At the heart of an ecosocialist vision must be a profound feminism. The exploitation and oppression of women is integral to capitalist plunder of the Earth and thwarting of humanity’s potential for a society based on equality, solidarity, and freedom for all. Ecosocialism seeks to fully embrace the insights of socialist feminists, ecofeminists, and feminists of color who have been deepening our understanding of the ways in which different forms of oppression intersect, are mutually reinforcing, and support the continued dominance of the capitalist system.
There is far more to say that can fit on a flyer, but here are a couple of examples of ecosocialist feminist practice:
Representing 200 million peasants and farmers, North and South, Via Campesina recognizes the role of women in opposition to corporate agribusiness and in the fight to control food production. The participation of women is key to the fight against inequality and environmental destruction. This autonomous and grassroots movement, started in 1996, includes 164 organizations in 79 countries. Here are some quotes from Via Campesina documents:
“Women play a crucial role in the Via Campesina work. According to the FAO, women produce 70% of the food on earth but they are marginalized and oppressed by neoliberalism and patriarchy. The movement defends women rights and gender equality at all levels. It struggles against all forms of violence against women.”
“In 2008 Via Campesina organized an ongoing Global Campaign to End Violence Towards Women, denouncing the structural violence that women have to confront each day and that has been systematically silenced, made to appear natural, and rendered invisible by patriarchal capitalist society.”
“Violence and oppression against women existed in pre-capitalist societies, but it is since the onset of capitalism that violence in all its forms – political, economic, physical, and psychological – has intensified. Today, violence against women is found among all social classes, generations, and sexual orientations, affecting both urban women and rural women.”
Via Campesina adopted a Women’s Commission model that some of its affiliates already had. Thus women organize leadership development meetings, hold their own assemblies before Via Campesina conferences, and Via Campesina’s International Coordinating Committee is composed of a man and woman from each region. More information on Via Campesina: organizational statement, Women of Via Campesina International Manifesto (2013), on violence against women, on femicide, “Women of La Via Campesina: Creating and Occupying our Rightful Spaces” by Nettie Wiebe.

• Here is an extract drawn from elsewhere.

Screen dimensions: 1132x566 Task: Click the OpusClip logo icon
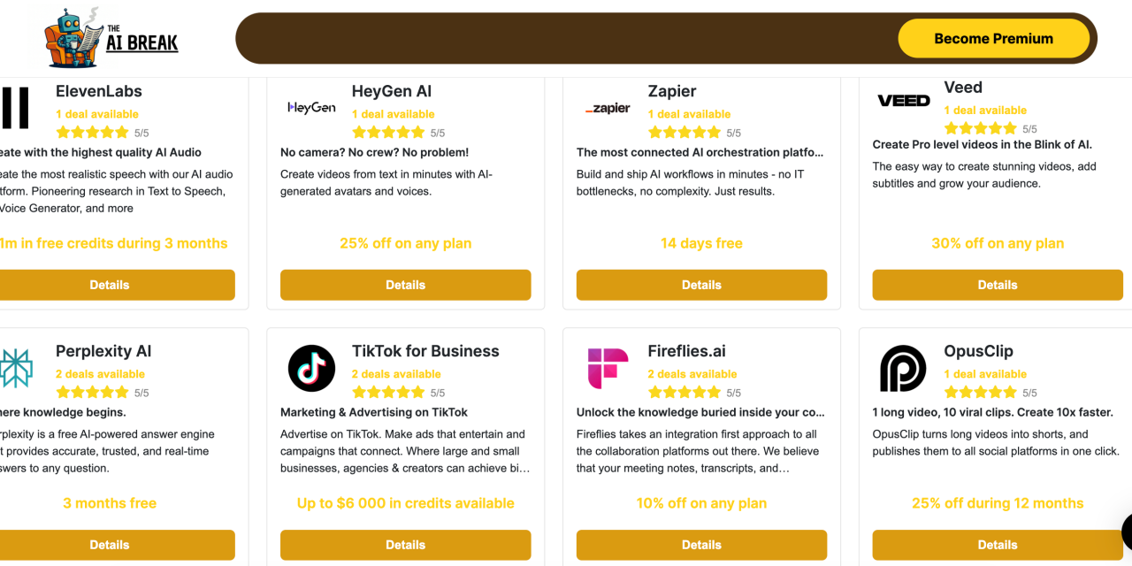click(x=903, y=368)
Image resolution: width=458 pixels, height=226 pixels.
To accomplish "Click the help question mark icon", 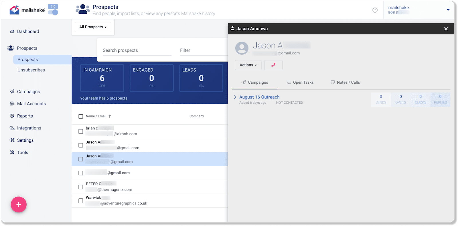I will pos(375,10).
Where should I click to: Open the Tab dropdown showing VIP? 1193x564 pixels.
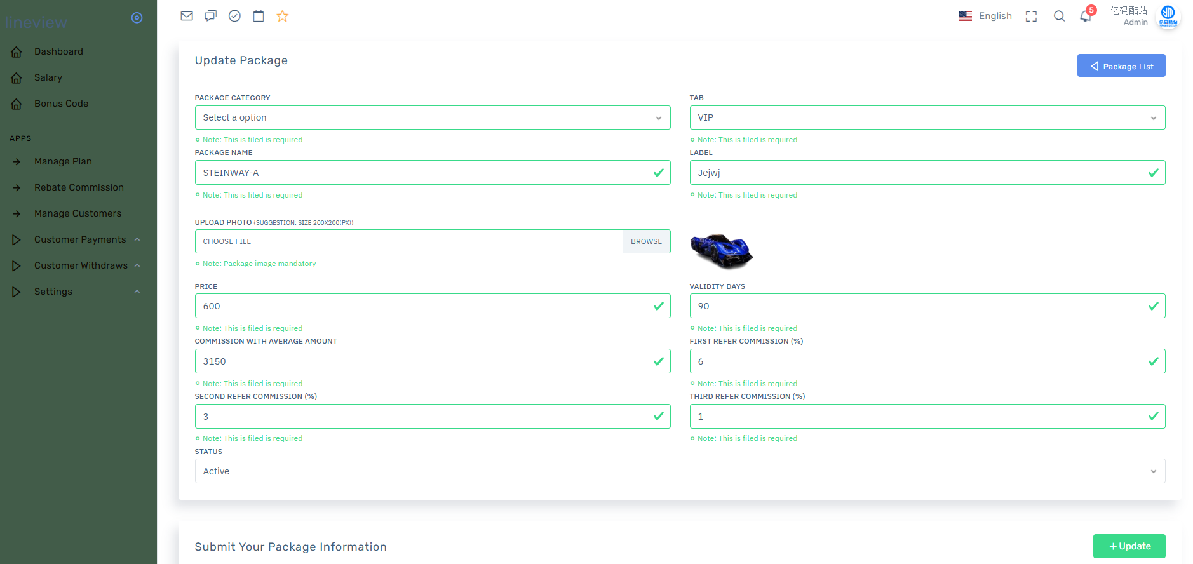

Population control vs. reproductive justice
A number of mainstream environmental organizations are won over by the argument that the planet is overpopulated and that we should therefore find ways of curtailing women’s high fertility rates. Since high fertility is generally found in poorer areas, North and South, this targets the bodies of women who have the least access to reproductive health. Ecosocialists dispute these assumptions. The problem is not overpopulation but inequality. The solution is not to curtail women’s reproductive life, but to be a part of the movement for reproductive justice. Women need security in order to exercise the self-determination that human beings need. This security includes decent housing, educational opportunities, good and meaningful work, freedom from domestic violence or laws that restrict their reproductive decisions throughout their lives, affordable healthcare and child care. (See Giovanna Di Chiro‘s “Sustaining Everyday Life: Bringing Together Environmental, Climate and Reproductive Justice”.)